[[ Material to process, beginning ]]

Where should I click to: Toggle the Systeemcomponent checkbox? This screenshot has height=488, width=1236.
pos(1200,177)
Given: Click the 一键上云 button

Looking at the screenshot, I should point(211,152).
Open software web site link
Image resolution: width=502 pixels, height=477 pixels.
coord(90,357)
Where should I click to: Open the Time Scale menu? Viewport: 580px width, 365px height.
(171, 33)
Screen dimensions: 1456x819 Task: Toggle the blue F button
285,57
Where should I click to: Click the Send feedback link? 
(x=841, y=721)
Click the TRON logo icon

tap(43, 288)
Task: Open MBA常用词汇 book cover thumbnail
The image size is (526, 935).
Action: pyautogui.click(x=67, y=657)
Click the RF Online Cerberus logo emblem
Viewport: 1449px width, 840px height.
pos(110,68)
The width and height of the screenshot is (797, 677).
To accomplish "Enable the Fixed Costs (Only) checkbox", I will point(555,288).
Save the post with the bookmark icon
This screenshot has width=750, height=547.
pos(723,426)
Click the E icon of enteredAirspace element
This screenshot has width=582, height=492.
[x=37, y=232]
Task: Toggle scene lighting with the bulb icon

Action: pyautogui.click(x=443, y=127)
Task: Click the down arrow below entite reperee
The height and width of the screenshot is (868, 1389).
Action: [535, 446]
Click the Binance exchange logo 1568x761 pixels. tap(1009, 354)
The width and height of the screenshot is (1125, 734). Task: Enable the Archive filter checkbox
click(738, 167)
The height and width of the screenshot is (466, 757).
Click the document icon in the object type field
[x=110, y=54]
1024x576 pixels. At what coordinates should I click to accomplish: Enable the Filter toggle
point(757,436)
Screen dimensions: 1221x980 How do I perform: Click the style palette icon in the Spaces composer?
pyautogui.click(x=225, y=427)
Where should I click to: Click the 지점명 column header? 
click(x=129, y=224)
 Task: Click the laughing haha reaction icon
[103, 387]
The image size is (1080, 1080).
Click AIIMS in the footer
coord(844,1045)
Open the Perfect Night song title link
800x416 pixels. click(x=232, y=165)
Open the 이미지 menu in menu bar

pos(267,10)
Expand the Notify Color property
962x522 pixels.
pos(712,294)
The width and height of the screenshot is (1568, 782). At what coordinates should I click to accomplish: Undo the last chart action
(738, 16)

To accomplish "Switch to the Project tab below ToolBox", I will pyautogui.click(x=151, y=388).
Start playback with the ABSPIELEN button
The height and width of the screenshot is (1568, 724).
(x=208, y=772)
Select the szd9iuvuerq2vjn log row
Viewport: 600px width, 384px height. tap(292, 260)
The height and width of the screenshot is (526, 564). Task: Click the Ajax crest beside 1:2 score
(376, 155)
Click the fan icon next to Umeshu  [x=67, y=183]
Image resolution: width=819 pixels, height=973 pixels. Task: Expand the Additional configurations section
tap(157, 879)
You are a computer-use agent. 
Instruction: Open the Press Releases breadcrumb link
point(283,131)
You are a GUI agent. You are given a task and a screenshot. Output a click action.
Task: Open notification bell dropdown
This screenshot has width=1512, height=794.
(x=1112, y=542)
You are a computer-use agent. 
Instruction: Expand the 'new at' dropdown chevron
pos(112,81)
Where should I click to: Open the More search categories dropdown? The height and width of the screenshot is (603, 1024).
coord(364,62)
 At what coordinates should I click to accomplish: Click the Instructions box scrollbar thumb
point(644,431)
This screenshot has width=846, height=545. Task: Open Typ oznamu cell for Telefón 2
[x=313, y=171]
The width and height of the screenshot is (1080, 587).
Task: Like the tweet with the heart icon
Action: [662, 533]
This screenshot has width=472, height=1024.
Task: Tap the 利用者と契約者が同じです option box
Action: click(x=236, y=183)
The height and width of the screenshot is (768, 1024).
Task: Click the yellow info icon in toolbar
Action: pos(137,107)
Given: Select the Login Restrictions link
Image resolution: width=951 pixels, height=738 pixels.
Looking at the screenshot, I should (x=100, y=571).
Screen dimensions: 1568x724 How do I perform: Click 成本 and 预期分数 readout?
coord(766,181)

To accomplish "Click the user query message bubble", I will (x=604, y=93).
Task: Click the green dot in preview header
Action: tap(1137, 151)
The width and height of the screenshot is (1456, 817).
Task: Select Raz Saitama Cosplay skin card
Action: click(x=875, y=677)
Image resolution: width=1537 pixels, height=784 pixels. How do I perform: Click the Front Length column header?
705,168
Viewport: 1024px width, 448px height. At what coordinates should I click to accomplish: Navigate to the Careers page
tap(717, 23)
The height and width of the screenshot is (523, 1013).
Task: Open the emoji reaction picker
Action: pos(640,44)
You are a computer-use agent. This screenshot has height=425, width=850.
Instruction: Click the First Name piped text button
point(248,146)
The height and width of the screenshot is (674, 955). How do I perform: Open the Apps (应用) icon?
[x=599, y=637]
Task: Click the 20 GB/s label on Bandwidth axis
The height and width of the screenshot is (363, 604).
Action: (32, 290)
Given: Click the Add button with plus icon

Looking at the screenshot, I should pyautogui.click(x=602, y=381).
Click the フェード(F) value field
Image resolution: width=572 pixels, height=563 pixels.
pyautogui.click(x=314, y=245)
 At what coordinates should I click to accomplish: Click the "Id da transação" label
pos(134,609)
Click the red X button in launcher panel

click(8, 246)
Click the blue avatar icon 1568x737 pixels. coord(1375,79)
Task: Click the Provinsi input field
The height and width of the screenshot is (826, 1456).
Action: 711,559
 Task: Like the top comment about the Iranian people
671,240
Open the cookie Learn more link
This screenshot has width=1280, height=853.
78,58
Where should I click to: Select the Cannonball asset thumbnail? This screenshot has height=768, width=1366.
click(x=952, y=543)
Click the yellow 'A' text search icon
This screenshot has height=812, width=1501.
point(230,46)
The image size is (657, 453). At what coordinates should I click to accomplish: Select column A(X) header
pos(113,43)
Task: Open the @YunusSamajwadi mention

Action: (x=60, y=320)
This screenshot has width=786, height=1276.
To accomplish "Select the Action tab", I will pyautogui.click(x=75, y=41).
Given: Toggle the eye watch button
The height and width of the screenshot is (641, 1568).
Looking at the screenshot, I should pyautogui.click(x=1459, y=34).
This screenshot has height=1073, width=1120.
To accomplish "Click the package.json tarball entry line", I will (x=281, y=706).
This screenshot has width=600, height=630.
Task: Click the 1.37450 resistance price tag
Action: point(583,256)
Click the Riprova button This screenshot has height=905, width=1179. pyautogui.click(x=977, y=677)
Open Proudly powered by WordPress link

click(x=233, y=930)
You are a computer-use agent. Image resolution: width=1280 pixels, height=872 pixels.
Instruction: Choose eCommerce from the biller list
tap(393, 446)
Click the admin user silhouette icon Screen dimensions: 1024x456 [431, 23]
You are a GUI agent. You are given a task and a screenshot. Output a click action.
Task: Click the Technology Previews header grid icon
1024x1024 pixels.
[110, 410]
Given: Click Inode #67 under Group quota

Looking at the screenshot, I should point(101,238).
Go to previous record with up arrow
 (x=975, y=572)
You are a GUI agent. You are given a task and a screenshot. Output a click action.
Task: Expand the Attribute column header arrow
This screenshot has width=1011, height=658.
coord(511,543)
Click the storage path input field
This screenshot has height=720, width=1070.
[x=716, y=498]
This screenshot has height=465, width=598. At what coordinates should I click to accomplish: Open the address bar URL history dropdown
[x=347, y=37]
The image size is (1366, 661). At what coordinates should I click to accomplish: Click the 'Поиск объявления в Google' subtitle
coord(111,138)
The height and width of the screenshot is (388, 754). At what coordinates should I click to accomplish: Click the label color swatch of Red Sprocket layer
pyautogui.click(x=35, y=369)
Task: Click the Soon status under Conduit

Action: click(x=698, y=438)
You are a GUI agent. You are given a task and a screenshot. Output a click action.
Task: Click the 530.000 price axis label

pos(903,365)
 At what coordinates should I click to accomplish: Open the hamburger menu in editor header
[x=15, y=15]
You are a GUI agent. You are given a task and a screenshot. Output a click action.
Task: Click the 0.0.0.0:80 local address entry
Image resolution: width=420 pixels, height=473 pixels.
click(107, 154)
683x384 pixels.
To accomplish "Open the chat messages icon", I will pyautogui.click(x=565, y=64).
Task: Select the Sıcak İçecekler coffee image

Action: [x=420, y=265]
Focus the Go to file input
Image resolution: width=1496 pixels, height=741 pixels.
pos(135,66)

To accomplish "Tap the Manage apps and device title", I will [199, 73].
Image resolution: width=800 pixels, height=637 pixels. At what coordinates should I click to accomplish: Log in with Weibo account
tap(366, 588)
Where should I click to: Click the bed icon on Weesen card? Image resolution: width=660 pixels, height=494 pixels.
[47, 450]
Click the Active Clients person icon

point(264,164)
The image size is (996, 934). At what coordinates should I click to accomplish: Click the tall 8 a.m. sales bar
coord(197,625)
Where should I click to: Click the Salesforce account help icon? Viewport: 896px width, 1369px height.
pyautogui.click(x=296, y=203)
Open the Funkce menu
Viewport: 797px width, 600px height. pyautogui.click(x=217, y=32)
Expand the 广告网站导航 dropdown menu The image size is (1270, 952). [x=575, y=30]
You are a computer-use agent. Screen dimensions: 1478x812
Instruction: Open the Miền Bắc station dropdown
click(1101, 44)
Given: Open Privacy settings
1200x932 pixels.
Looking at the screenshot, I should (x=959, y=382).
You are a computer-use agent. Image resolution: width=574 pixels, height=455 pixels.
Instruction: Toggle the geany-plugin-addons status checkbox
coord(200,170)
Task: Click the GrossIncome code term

[[ Material to process, end ]]

Each line from the one that contains "1200x932 pixels." through the last line of the listing above should be written out exactly, and no other line.

- [Response to this exercise]
1200x932 pixels.
Looking at the screenshot, I should (x=959, y=382).
You are a computer-use agent. Image resolution: width=574 pixels, height=455 pixels.
Instruction: Toggle the geany-plugin-addons status checkbox
coord(200,170)
Task: Click the GrossIncome code term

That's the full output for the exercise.